Most of the vans you see on the road, from the plumber’s to the delivery driver’s, are below the all-important 3500kg gross vehicle weight (GVW). 

That includes medium vans like the Citroën Berlingo, Ford Transit Custom, and Vauxhall Vivaro. Most large vans – e.g. the Mercedes Sprinter, Renault Master and Volkswagen Crafter – are also below 3500kg GVW – however, you need to exercise caution here, because some of the heavier-duty versions of these vans can have a GVW of more than 3500kg, making them illegal to drive with a normal car licence.

To be able to drive these heavier-duty versions, you’d need to have a C1 category on your licence. If you got your driving licence after 1 January 1997, that means you’d need to pass an additional driving test. 

Volkswagen Transporter Sportline front

Where can I find my van's GVW?

The maximum amount a van is certified to carry (or tow) can be found on a van’s vehicle identification number (VIN) plate.This should show exactly how much you can carry, and where the load should be placed within the van.

As a guideline, most small vans – for example, the Toyota Proace City – will have a limit of less than 2.5 tonnes; meanwhile, mid-sized vans, like the Volkswagen Transporter, will vary from 2.6 tonnes to 3.2 tonnes. Large vans (such as the Ford Transit) will generally be limited to 3.5 tonnes or less, but as we’ve already discussed, some versions will have higher GVWs. 

You will usually also find the plated weights of the van recorded on a sticker or a small metal plate inside the door of the driver or passenger side of the vehicle. Occasionally they can be found under the bonnet.

The plate will typically list the GVW and the axle weights, which are the maximum weights that can be carried over both the front and rear axles. You should also find the maximum gross train weight (GTW), which is the maximum combined weight of a van and trailer, including the load in each.

Ford E-Transit front - Large Van of the Year

Can I tow a trailer with a van on a car licence?

There are a couple of rules to consider here. First, If you passed your driving test on or after 1 January 1997, you’re allowed to tow a trailer with a MAM of up to 3500kg behind a van with a GVW of up to 3500kg.

However, if you passed your car driving test before that date, grandfather rights will entitle you to drive a vehicle and trailer combination weighing up to 8250kg. If you’re unsure which rule applies to you, you can view your driving licence information on the Government website.

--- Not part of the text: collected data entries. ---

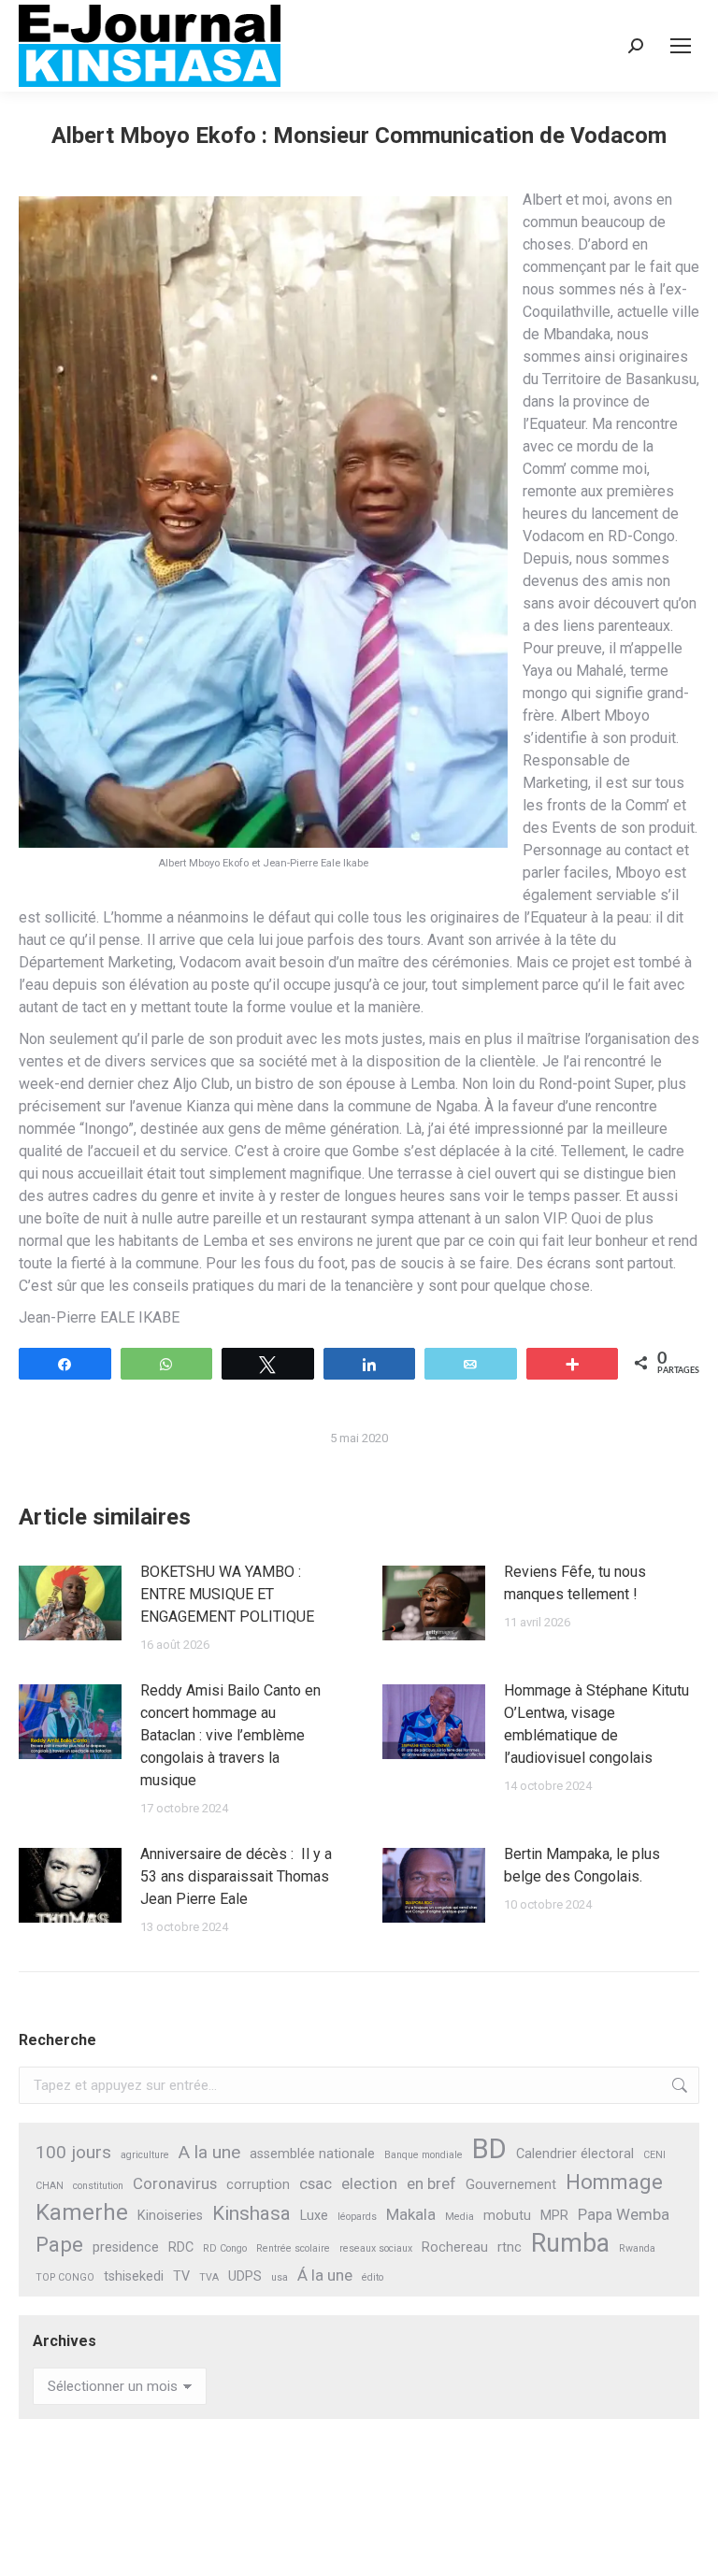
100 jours (73, 2152)
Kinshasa (251, 2213)
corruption (258, 2185)
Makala (411, 2214)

However much your driving licence allows you to tow, it’s also essential (and a legal requirement) that you don’t exceed your van’s GTW or its maximum towing mass (the maximum weight for a laden trailer). 

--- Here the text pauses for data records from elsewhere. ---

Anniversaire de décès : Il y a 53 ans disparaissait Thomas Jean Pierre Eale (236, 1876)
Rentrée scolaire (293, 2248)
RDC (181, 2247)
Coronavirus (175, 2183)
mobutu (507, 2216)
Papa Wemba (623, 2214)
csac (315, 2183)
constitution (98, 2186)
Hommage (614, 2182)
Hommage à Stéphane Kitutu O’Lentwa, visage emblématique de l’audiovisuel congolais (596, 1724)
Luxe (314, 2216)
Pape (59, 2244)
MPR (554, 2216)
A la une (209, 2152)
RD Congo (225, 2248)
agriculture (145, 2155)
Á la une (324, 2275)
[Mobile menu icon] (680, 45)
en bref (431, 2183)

The MAM and axle weight(s) for the trailer itself should also be adhered to, and these are usually recorded on the trailer's VIN plate.

Are there any exceptions to the van licencing rules?

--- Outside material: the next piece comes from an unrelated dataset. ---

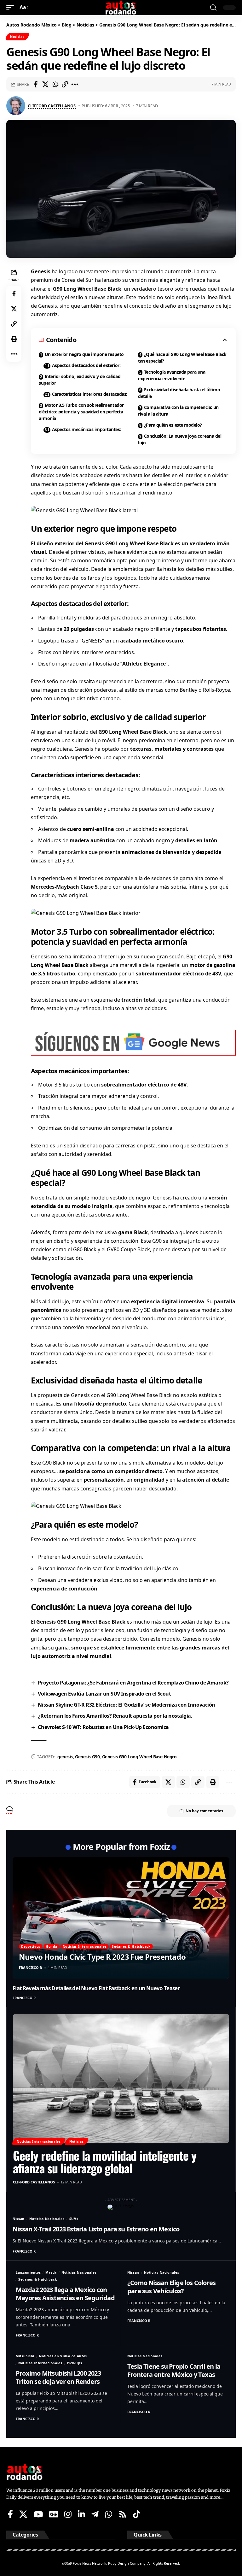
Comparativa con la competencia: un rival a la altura (178, 410)
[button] (11, 7)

Electric vans are typically heavier because of their battery weight.

As a result, you’re allowed to drive an electric van with a GVW of up to 4250kg, as long as you complete at least five hours of training and are certified to do so. An example of a large electric van is the Ford E-Transit – a former What Car? Van of the Year.

Again, this doesn’t apply if you passed your driving test before January 1, 1997, because if that is the case, your grandfather rights will already allow you to drive a van or small truck of up to 7.5 tonnes, and tow a vehicle and trailer combination of up to 8250kg.

Citroen Ami Cargo 2022 load bay

Checklist before you drive a van:

- Double check that your driving licence includes the category of vehicle that you want to drive. The B category licence will let you drive all vans weighing less than 3500kg. A C1 licence enables you to drive vans weighing up to 7500kg.

- Check the plated weights of the vehicle you’re intending to drive, and when loading it, take care not to exceed them.

- If you're planning to tow a trailer, make sure that you've loaded it according to its plated weights, as well as those of the van being used to pull it.